▸ **OBJECTIVES**:
- 1) Name every town that the San Mauro Forte article places to the north, east or south of San Mauro Forte.
- 2) Carry on the article about San Mauro Forte from the point where it stops.

▸ **QUOTED TEXT**:
==========
San Mauro Forte is a town and comune in the province of Matera, in the Southern Italian region of Basilicata.

History
The area was established in the sixth century.

It was probably part of Magna Graecia.

Geography
The town is on a hill,  above sea level, in the west central part of the province. To the north are the communes of Salandra (14 km/9 miles), Oliveto Lucano (15 km/9 miles) and Garaguso (17 km/11 miles). To the east is Ferrandina (31 km/20 miles) with Craco (25 km/15 miles) and Stigliano (31 km/20 miles) to the south. Accettura is (14 km/9 miles) to the south. The provincial capital, Matera, is 70 km/44 miles away, while the administrative capital of the adjacent province, Potenza, is 66 km/41 miles away.

San Mauro Forte is included in the administrative grouping of Upland Communes of the Matera Hills.

Main sights
 Torre Normanna, "Norman Tower"
==========
▸ **SOURCE MATERIAL**:
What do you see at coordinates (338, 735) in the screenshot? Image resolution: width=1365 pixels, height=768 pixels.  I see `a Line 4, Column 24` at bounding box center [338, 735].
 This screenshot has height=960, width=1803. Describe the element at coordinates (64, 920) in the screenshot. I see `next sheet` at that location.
==========
▸ **ANSWERS TO THE EXERCISE**:
- 1) Salandra, Oliveto Lucano, Garaguso, Ferrandina, Craco, Stigliano, Accettura

- 2)
 The sixteenth-century Church of Santa Maria Assunta, in which are preserved valuable paintings from the eighteenth century;
 The Church of the Annunciation, built in the sixteenth century by Franciscan monks, with an adjoining convent;
 The Church of St. Mary of the Angels (also known as Chapel of the Rosary or Saint Lucia), of ancient origins;
 The eighteenth-century Church of St. Vincent, with a majolica tiled floor and an eighteenth-century organ;
 The noble palaces, such as Palazzo Arciaerie (today seat of the Town Hall) and Palazzo Lauria, famous for its Baroque-style portal.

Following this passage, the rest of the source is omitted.